COVID — and overreaching politicians giddy with the power to control our lives — made that happen, but it might have been inevitable anyway.

The civilizing potential that movies once promised — to unify the public and bring creative, humane ideas and imaginative visions to multitudes of viewers — has shrunken because of Hollywood’s increasing mediocrity and shameless one-sided politicization.

It’s no wonder attendance had been waning. When the next James Bond release was rescheduled at the start of the lockdown, no one really cared; even the current star of that once-popular series had expressed his indifference. One frustrated fan noticed that “he looks and acts like a perpetually hung-over KGB agent” — the Russia-collusion hoax ruining everything. Meanwhile, Hollywood’s last box-office hit before the lockdown was the hideous feminist tract Invisible Man, which deserves invisibility, separate from this list of good films that follows.

Midway through this movie year, we are faced with readjusting our needs, given Hollywood’s determination to reeducate audiences (by redefining their social priorities) and change our aesthetic taste into non-entertaining social-justice complacency. That’s the ongoing cinematic culture war.

So for this midyear reckoning, it’s imperative that we pay attention to the films that did not make us uncomfortable but were edifying — reminding us that real cinema is still possible (in alphabetical order).

Capone is Josh (Chronicle) Trank’s comeback, giving Chicago’s most legendary gangster the much-needed Godfather, Part III treatment — no doubt a response to politics gone rogue and the moral reckoning to come. (Tom Hardy is MVP.)

Corpus Christi is Jan Komasa’s challenge to modern pessimism, a daring look at a renegade priest’s search for holiness in godless times.

Deerskin stars Jean Dujardin and Adèle Haenel as film freaks in a folie à deux.
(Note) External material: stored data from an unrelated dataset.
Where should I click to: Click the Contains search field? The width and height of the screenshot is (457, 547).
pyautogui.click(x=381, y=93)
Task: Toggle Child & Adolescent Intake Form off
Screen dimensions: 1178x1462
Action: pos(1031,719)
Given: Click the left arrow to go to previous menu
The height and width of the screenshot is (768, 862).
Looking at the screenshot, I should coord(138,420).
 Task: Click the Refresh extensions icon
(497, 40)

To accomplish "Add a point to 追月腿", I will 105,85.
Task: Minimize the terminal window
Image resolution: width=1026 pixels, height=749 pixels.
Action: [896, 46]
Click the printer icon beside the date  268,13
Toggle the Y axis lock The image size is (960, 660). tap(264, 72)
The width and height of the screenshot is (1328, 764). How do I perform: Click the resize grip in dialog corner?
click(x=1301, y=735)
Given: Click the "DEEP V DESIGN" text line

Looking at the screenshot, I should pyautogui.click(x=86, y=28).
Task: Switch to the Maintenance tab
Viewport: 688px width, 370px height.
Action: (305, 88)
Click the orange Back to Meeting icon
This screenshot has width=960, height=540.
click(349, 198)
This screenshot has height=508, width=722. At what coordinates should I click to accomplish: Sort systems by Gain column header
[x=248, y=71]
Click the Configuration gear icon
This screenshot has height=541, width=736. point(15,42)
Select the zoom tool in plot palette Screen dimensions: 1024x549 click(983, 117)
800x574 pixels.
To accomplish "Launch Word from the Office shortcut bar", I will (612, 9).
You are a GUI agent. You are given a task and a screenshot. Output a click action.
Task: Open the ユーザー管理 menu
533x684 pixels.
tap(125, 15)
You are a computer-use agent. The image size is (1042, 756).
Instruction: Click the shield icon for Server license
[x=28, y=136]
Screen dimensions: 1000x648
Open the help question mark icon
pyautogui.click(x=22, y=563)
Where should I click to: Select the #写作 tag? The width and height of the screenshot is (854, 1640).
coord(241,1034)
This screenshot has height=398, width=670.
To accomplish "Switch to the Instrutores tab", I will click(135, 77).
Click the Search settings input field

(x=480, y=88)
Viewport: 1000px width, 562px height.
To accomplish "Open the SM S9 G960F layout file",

This is Quentin Dupieux’s satire on the madness inherited from hipster film culture (Tarantino style), part of the new horror genre that mirrors Millennial anxiety.

Ladies in Black is Bruce Beresford’s tribute to the old-fashioned romantic melodrama as a vehicle for female perseverance. Julia Ormond, made over by life, pays high-fashion homage to Melania Trump.

On a Magical Night is Christophe Honoré’s surrealist comedy in which a philandering couple’s romantic histories return (in person), diving into their deepest desires and memories as great movies used to do.

Straight Up is surprising because it seemed unlikely that in the middle of social turmoil, the year’s best film so far would be an American movie — and a sex comedy at that. Star and auteur James Sweeney submits every progressive shibboleth to brilliant satire, and his individuality wins. (Co-star Katie Findlay is MVP.)

Tommaso is another folie à deux, this time between director Abel Ferrara and actor Willem Dafoe, both confessing the complications of manhood, art and cultural heritage in the shadow of “toxic masculinity.” It’s a worthy music video for Morrissey’s “Secret of Music.”

The Traitor is Marco Bellocchio’s fact-based Mafia epic about the 1986 Maxi trials, made in the tradition of Italian neorealism and parading the political cost of society’s moral decay. It’s a spiritual documentary, a genre unknown to Hollywood.

The Truth is Hirokazu Kore-eda’s latest family melodrama set in the envious hot-house environment of an aging actress and her literary daughter — rivals too close to ever part. Catherine Deneuve and Juliette Binoche make it a showcase where different acting styles merge.

Vitalina Varela, Pedro Costa’s high-art piece, has the effect of rebuking the phony Black Lives Matter movement that has, ironically, canceled most of our culture’s black representations. Costa’s noir still-life about European colonialism, named for its star actress, offers a visual tour de force.

I was fortunate to see most of these films on the big screen — as real cinema, not virtual cinema. And none that I streamed made me uncomfortable, but quite the opposite. These good films are like Personal Protective Equipment (PPE) against an industry committed to keeping audiences antagonized and agitated. Hollywood has lost the meaning of art and is broken. The 2020 Midyear Reckoning disregards such gimmicky anti-cinema (like Hamilton) and keeps the faith.